The UN has condemned an "intensified crackdown" on rights in Bahrain after the country revoked the citizenship of leading Shiite authority Isa Qassim. Supporters have rallied in the cleric's town in protest at the move.
Protesters crowded outside the home of Ayatollah Isa Qassim in the mostly Shiite village of Diraz on Tuesday, angry over a decision to strip the sheikh of his nationality.
The UN human rights office urged authorities to observe the right to peaceful assembly and ensure activists wouldn't face "intimidation or reprisals."
"We urge the Bahraini authorities to seek to de-escalate the situation - instead of taking such damaging steps in quick succession with a serious risk of escalating the situation," Ravina Shamdasani, a spokeswoman for the UN rights office, told a briefing in Geneva.
Bahrain's Interior Ministry said it had canceled the 79-year-old ayatollah's citizenship because he had been using his influence to promote sectarian divisions in society. The move against Qassim, who is considered the spiritual leader of the kingdom's Shiite Muslims, comes amid a wider crackdown on opposition in the country.

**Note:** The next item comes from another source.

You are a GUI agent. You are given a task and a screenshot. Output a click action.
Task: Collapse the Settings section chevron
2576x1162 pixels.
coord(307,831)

Protests are forbidden in the Western-backed monarchy, where tensions between the Sunni rulers and majority Shiite population have periodically erupted into violence.
UN: No justification
Shamdasani said the UN was concerned by Bahrain's actions and stressed that international law guarantees the right to nationality, which cannot be taken away for "arbitrary" reasons.
"Given that due process was not followed, it cannot be justified," she said, adding that at least 250 Bahrainis had been stripped of their citizenship since 2014.
The annulling of Qassim's citizenship also drew a rebuke from Washington.
"Our concern is further magnified by reports that Sheikh Qassim was unable to respond to the accusations against him... or challenge the decision through a transparent legal process," US State Department spokesman John Kirby said.
Last week, a court ordered that Bahrain's main Shiite opposition group, Al-Wefaq, be shut down over allegations of supporting terrorism and undermining the state. Also last week, leading Bahraini human rights campaigner Nabeel Rajab was arrested on unspecified charges. His lawyer reported on Twitter that his detention had been extended by eight days on Tuesday.
Deep running divisions
Bahrain, home to the US Navy's Fifth Fleet, has been in turmoil since a Shiite uprising in 2011 demanding a greater say in the running of the country. The monarchy crushed the protests with help from Saudi Arabia and the United Arab Emirates, allies who are keen to limit Shiite influence in the region.
The elite Revolutionary Guards from Shiite power Iran on Tuesday said the move against Ayatollah Qassim would spark an "Islamic revolution," warning that Bahrain "will pay the price and it will have no result but the destruction of this bloodthirsty regime."
Bahrain often accuses Iran of inciting violence among its Shiite community and interfering in its affairs - a charge Tehran denies.
Meanwhile, Saudi Arabia voiced support for its neighbor, saying it stands by Bahrain in "measures taken to preserve the security, stability and safety of its citizens" and to protect "unity and social cohesion."